(Stored items)
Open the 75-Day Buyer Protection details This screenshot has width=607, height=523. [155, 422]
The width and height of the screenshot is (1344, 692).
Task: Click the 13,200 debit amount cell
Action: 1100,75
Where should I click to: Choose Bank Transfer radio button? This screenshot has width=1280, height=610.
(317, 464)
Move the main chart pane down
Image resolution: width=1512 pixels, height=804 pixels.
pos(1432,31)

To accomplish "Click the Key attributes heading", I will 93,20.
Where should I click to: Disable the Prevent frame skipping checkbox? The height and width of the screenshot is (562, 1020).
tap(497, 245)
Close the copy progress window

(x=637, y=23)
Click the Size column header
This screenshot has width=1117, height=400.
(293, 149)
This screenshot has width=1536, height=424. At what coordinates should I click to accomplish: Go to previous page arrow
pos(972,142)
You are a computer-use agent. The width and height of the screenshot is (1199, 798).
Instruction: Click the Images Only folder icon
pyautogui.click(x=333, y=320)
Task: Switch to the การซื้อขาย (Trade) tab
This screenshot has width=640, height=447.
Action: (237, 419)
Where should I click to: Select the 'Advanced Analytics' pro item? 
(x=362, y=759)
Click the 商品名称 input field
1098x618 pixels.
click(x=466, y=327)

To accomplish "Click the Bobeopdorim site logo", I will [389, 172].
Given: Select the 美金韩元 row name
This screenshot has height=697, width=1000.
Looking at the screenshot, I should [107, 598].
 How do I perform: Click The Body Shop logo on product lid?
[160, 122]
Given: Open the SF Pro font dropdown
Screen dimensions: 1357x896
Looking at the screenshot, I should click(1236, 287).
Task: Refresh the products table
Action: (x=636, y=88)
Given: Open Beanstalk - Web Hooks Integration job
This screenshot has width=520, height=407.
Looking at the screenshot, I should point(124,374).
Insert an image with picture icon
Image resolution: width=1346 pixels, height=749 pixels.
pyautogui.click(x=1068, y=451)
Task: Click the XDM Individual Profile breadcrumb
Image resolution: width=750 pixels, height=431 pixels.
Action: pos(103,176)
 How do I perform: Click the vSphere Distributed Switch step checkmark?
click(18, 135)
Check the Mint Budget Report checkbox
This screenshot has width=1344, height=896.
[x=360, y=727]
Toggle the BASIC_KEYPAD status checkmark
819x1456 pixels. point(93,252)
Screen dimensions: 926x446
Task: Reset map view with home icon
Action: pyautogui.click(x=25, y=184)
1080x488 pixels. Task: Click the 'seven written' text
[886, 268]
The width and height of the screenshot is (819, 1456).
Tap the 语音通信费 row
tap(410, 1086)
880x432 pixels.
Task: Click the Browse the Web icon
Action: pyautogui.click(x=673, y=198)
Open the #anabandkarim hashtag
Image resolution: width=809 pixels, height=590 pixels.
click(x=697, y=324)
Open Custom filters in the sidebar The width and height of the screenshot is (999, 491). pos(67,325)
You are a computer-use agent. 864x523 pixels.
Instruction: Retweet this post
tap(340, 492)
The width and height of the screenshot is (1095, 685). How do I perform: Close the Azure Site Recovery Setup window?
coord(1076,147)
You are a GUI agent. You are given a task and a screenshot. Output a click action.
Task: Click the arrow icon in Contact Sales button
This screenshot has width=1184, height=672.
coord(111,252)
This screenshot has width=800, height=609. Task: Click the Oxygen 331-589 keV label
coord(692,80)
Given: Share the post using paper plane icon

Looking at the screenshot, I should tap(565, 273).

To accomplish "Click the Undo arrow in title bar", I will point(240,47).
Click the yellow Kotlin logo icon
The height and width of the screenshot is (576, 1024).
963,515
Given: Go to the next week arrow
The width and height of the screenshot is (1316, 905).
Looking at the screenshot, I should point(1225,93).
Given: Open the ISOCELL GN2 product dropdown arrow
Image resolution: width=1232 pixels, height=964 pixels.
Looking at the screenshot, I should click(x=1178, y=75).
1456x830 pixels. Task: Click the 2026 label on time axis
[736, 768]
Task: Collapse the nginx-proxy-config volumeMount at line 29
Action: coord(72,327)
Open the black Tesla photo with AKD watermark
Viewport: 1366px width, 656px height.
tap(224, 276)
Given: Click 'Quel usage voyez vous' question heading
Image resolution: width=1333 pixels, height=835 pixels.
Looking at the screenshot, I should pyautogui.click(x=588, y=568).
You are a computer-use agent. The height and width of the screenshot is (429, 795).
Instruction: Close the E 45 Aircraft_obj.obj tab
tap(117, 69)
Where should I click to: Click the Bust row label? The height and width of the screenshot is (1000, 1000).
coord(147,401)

→ Try it: Above are the records; from them, give again exactly the lines from the one containing "1098x618 pixels." to the one containing "Check the Mint Budget Report checkbox", both lines included, and nothing more.

→ Solution for this task:
1098x618 pixels.
click(x=466, y=327)

To accomplish "Click the Bobeopdorim site logo", I will [389, 172].
Given: Select the 美金韩元 row name
This screenshot has height=697, width=1000.
Looking at the screenshot, I should [107, 598].
 How do I perform: Click The Body Shop logo on product lid?
[160, 122]
Given: Open the SF Pro font dropdown
Screen dimensions: 1357x896
Looking at the screenshot, I should click(1236, 287).
Task: Refresh the products table
Action: (x=636, y=88)
Given: Open Beanstalk - Web Hooks Integration job
This screenshot has width=520, height=407.
Looking at the screenshot, I should point(124,374).
Insert an image with picture icon
Image resolution: width=1346 pixels, height=749 pixels.
pyautogui.click(x=1068, y=451)
Task: Click the XDM Individual Profile breadcrumb
Image resolution: width=750 pixels, height=431 pixels.
Action: pos(103,176)
 How do I perform: Click the vSphere Distributed Switch step checkmark?
click(18, 135)
Check the Mint Budget Report checkbox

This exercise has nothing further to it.